═════ AVAILABLE DATA ═════

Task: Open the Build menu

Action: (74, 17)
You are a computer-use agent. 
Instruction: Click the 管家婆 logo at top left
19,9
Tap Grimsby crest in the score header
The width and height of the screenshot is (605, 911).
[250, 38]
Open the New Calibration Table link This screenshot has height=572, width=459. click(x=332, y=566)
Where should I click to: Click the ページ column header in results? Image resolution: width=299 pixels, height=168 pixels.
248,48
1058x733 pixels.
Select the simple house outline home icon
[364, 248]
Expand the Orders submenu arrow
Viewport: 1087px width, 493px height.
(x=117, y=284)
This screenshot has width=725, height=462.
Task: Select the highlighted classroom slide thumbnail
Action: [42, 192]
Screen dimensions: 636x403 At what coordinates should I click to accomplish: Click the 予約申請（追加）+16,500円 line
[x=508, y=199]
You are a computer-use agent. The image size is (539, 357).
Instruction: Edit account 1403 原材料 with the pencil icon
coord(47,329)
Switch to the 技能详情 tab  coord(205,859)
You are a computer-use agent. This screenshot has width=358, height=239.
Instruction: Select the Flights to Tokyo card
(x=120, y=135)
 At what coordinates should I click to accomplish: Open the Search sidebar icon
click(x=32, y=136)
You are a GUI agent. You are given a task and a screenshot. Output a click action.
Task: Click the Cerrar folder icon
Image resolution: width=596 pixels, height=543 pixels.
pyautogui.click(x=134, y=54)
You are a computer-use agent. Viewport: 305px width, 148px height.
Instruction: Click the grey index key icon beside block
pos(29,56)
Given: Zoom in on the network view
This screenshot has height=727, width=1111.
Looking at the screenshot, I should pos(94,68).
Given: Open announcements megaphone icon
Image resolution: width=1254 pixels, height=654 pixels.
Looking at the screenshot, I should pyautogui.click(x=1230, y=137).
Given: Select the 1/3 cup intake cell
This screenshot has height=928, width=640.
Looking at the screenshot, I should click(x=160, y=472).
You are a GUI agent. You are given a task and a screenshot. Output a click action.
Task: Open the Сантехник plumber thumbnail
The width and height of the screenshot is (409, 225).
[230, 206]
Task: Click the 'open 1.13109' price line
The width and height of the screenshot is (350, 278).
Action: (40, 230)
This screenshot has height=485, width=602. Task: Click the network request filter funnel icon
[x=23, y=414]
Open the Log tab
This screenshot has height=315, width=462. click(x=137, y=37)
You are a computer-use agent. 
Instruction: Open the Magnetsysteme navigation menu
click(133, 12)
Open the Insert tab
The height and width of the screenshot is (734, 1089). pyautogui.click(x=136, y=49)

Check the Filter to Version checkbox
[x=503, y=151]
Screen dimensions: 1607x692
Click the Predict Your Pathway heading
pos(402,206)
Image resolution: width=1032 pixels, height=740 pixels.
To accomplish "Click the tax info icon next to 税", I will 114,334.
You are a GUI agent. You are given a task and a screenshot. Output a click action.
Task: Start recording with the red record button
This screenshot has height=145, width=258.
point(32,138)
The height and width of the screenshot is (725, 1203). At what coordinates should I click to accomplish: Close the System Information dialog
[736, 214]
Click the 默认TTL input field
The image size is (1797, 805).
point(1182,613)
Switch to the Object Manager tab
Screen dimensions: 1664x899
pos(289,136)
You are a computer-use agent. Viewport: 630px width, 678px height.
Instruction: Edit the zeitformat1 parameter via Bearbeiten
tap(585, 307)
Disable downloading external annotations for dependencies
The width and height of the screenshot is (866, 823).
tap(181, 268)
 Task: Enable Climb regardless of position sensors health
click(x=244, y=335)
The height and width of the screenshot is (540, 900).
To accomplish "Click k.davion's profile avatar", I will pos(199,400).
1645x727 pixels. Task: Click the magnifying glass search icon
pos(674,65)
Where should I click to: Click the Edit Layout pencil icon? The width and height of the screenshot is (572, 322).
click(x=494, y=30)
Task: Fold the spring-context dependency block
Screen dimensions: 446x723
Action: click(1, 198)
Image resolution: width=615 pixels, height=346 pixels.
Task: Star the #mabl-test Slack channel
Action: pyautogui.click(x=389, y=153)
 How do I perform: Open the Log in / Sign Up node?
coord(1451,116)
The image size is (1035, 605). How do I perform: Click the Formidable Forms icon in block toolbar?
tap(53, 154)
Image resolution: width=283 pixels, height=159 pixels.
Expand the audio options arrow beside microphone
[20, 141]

═════

▶ _THE TASK_: List every line in the material above that contains the string "pixels". The match is case-sensitive.

▶ _THE REPLY_:
Where should I click to: Click the ページ column header in results? Image resolution: width=299 pixels, height=168 pixels.
1058x733 pixels.
Image resolution: width=596 pixels, height=543 pixels.
Image resolution: width=1254 pixels, height=654 pixels.
Image resolution: width=1032 pixels, height=740 pixels.
1645x727 pixels. Task: Click the magnifying glass search icon
Image resolution: width=615 pixels, height=346 pixels.
Image resolution: width=283 pixels, height=159 pixels.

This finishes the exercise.